- [Aim of the exercise]
From the data below, set down exactly the lines between the one holding "Instruction: Open Large Media settings" and the one holding "Viewport: 1920px width, 958px height.", inclusive, and no others.

[[ Input for this task, beginning ]]

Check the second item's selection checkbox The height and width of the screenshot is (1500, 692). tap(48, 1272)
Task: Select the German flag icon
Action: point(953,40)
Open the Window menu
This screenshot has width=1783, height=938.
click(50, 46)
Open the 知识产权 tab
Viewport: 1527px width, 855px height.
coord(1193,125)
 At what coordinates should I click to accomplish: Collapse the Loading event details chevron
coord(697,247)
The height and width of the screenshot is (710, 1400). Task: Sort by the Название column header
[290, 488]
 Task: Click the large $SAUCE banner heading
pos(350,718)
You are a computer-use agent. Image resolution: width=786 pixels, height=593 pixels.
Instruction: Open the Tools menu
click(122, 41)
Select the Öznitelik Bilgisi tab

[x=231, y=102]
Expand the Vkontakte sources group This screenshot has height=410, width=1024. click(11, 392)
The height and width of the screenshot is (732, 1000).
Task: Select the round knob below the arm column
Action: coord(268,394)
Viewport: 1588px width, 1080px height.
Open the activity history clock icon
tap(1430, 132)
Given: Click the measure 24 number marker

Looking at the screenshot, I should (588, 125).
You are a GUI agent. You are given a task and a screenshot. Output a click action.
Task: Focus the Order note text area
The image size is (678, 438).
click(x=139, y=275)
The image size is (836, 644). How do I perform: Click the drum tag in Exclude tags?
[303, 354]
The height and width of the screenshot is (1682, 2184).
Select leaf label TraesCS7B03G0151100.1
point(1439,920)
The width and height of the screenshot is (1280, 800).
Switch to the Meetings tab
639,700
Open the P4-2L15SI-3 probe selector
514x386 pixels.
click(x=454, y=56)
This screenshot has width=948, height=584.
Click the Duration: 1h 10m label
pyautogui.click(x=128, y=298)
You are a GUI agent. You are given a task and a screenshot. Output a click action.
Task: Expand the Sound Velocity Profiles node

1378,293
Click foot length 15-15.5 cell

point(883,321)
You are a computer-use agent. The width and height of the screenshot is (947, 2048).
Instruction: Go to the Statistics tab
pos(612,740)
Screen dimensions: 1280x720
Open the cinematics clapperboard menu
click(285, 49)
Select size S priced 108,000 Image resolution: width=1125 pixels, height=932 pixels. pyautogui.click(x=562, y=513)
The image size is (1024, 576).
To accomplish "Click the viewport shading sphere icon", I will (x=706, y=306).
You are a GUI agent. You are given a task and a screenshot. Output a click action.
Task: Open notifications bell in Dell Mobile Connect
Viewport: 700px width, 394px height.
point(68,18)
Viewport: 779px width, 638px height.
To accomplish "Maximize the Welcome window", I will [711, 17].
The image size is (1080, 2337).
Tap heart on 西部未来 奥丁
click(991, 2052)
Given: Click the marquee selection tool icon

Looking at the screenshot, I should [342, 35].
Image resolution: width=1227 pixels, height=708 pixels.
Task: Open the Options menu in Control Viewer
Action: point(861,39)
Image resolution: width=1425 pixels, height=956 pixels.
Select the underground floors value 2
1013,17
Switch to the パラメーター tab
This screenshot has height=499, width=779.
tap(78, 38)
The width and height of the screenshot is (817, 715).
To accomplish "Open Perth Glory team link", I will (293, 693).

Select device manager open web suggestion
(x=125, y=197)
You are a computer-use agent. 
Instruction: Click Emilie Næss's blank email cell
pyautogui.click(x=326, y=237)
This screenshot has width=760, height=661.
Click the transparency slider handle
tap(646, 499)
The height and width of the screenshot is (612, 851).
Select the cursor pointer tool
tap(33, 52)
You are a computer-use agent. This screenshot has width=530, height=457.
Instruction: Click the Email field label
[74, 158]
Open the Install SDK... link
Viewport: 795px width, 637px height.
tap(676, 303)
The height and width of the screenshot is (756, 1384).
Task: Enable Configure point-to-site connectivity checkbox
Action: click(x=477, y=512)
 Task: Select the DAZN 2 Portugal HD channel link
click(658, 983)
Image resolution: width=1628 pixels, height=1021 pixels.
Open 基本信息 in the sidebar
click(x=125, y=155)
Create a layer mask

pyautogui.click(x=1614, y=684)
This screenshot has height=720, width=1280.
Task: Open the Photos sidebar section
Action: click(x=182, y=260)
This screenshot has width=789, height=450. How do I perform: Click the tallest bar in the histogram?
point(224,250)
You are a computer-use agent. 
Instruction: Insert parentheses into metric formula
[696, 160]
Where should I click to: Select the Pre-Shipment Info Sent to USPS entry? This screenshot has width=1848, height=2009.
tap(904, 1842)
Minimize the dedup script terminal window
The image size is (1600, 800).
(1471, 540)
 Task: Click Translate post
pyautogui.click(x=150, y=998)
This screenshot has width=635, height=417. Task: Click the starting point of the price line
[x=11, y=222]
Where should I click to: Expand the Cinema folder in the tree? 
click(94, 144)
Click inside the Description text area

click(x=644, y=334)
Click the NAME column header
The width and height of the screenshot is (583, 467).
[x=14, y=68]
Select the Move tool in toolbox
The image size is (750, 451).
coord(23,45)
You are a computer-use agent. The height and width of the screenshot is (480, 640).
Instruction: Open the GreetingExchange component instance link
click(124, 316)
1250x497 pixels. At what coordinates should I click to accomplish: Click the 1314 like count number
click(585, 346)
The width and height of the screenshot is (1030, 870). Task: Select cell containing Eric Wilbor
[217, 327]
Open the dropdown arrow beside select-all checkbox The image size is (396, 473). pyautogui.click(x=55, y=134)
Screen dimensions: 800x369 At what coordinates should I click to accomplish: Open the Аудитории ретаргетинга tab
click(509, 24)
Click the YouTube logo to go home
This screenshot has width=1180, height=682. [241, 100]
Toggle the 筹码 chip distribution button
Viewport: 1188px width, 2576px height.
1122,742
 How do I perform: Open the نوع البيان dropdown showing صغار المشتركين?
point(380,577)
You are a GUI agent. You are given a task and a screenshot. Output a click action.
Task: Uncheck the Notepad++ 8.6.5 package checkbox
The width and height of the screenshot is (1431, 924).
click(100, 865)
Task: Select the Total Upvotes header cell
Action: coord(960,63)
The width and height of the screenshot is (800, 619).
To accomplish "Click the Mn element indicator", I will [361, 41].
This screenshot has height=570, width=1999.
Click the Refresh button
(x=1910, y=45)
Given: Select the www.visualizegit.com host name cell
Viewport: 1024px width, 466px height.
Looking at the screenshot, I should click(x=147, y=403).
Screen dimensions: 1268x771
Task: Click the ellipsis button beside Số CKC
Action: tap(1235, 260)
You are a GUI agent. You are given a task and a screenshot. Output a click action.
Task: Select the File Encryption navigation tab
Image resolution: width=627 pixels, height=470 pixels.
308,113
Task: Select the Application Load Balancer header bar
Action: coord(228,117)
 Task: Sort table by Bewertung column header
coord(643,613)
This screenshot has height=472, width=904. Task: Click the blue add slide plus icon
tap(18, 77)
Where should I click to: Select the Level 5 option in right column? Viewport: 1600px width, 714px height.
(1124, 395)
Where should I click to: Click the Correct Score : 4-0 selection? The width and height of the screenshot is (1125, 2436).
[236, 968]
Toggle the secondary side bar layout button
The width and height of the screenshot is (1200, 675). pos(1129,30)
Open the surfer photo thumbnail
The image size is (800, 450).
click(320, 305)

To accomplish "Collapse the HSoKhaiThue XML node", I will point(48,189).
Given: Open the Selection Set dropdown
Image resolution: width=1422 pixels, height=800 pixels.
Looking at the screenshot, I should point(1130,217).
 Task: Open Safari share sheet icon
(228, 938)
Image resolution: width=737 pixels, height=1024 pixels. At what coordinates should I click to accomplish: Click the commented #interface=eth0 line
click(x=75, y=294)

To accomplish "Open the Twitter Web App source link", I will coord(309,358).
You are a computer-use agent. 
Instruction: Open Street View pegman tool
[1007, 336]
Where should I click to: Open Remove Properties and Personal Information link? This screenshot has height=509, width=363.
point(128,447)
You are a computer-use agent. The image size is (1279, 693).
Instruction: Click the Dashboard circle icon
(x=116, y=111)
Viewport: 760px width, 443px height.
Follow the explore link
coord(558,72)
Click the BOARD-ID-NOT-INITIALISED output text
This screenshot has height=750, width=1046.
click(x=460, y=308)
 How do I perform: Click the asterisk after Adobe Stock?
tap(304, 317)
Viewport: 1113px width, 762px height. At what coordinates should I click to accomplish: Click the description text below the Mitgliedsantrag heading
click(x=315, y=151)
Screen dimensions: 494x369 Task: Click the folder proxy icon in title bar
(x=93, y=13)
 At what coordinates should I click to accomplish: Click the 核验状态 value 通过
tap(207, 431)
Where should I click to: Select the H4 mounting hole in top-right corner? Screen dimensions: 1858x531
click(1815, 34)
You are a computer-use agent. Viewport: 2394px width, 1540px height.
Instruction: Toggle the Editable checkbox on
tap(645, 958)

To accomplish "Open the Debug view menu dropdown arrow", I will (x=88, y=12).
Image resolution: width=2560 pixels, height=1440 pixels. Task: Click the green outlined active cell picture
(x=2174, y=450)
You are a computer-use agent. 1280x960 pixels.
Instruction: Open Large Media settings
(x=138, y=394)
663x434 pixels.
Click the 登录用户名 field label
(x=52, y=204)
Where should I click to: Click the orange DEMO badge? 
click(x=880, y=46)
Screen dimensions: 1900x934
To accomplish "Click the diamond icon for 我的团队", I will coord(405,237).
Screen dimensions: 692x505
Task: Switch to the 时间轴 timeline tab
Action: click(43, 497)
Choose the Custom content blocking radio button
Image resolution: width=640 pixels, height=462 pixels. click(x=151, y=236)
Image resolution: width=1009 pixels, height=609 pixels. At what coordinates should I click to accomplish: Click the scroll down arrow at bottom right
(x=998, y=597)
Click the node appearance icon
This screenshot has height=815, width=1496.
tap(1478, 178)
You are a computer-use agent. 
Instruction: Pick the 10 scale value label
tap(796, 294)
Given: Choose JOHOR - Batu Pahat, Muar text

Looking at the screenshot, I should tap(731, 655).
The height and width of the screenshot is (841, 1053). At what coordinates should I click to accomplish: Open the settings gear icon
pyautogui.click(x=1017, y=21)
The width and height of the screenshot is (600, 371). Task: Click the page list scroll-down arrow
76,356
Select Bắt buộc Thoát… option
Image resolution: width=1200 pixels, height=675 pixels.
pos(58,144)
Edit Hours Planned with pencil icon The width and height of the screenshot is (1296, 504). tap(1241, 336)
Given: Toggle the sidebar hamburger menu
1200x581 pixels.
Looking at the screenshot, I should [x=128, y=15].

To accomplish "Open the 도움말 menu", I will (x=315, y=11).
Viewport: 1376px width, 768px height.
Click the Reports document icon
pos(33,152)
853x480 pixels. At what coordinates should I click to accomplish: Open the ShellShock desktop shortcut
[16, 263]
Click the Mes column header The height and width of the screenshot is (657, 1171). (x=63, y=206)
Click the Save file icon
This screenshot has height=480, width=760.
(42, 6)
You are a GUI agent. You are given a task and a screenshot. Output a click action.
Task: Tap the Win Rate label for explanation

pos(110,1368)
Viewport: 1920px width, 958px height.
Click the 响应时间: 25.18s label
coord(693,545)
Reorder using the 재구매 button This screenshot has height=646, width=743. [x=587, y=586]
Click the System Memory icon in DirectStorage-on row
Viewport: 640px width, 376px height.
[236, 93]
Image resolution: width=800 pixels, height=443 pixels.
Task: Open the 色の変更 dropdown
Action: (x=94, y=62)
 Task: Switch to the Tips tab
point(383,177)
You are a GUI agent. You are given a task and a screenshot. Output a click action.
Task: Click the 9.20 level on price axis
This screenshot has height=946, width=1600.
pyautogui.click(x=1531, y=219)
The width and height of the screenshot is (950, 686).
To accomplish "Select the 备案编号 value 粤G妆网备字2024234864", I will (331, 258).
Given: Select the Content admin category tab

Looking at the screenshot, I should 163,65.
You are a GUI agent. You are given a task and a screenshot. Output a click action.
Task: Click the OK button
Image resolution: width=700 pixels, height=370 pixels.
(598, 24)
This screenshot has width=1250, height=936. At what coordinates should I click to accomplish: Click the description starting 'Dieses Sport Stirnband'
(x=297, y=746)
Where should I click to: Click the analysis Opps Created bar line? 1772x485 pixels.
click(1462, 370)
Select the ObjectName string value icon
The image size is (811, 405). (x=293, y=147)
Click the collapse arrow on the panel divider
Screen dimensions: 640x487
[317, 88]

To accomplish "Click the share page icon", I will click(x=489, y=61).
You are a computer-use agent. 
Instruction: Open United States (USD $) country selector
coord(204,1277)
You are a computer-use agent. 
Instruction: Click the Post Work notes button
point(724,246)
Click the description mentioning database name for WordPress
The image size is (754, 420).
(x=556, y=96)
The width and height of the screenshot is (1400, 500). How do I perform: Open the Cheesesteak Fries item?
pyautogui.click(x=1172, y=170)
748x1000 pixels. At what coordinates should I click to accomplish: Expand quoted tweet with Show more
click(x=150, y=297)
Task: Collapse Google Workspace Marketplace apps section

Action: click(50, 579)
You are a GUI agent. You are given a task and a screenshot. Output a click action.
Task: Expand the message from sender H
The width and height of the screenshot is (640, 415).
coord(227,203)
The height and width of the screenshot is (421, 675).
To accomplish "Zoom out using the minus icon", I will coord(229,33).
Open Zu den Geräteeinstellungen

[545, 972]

[[ Input for this task, end ]]

- [Result]
Instruction: Open Large Media settings
(x=138, y=394)
663x434 pixels.
Click the 登录用户名 field label
(x=52, y=204)
Where should I click to: Click the orange DEMO badge? 
click(x=880, y=46)
Screen dimensions: 1900x934
To accomplish "Click the diamond icon for 我的团队", I will coord(405,237).
Screen dimensions: 692x505
Task: Switch to the 时间轴 timeline tab
Action: click(43, 497)
Choose the Custom content blocking radio button
Image resolution: width=640 pixels, height=462 pixels. click(x=151, y=236)
Image resolution: width=1009 pixels, height=609 pixels. At what coordinates should I click to accomplish: Click the scroll down arrow at bottom right
(x=998, y=597)
Click the node appearance icon
This screenshot has height=815, width=1496.
tap(1478, 178)
You are a computer-use agent. 
Instruction: Pick the 10 scale value label
tap(796, 294)
Given: Choose JOHOR - Batu Pahat, Muar text

Looking at the screenshot, I should tap(731, 655).
The height and width of the screenshot is (841, 1053). At what coordinates should I click to accomplish: Open the settings gear icon
pyautogui.click(x=1017, y=21)
The width and height of the screenshot is (600, 371). Task: Click the page list scroll-down arrow
76,356
Select Bắt buộc Thoát… option
Image resolution: width=1200 pixels, height=675 pixels.
pos(58,144)
Edit Hours Planned with pencil icon The width and height of the screenshot is (1296, 504). tap(1241, 336)
Given: Toggle the sidebar hamburger menu
1200x581 pixels.
Looking at the screenshot, I should [x=128, y=15].

To accomplish "Open the 도움말 menu", I will (x=315, y=11).
Viewport: 1376px width, 768px height.
Click the Reports document icon
pos(33,152)
853x480 pixels. At what coordinates should I click to accomplish: Open the ShellShock desktop shortcut
[16, 263]
Click the Mes column header The height and width of the screenshot is (657, 1171). (x=63, y=206)
Click the Save file icon
This screenshot has height=480, width=760.
(42, 6)
You are a GUI agent. You are given a task and a screenshot. Output a click action.
Task: Tap the Win Rate label for explanation

pos(110,1368)
Viewport: 1920px width, 958px height.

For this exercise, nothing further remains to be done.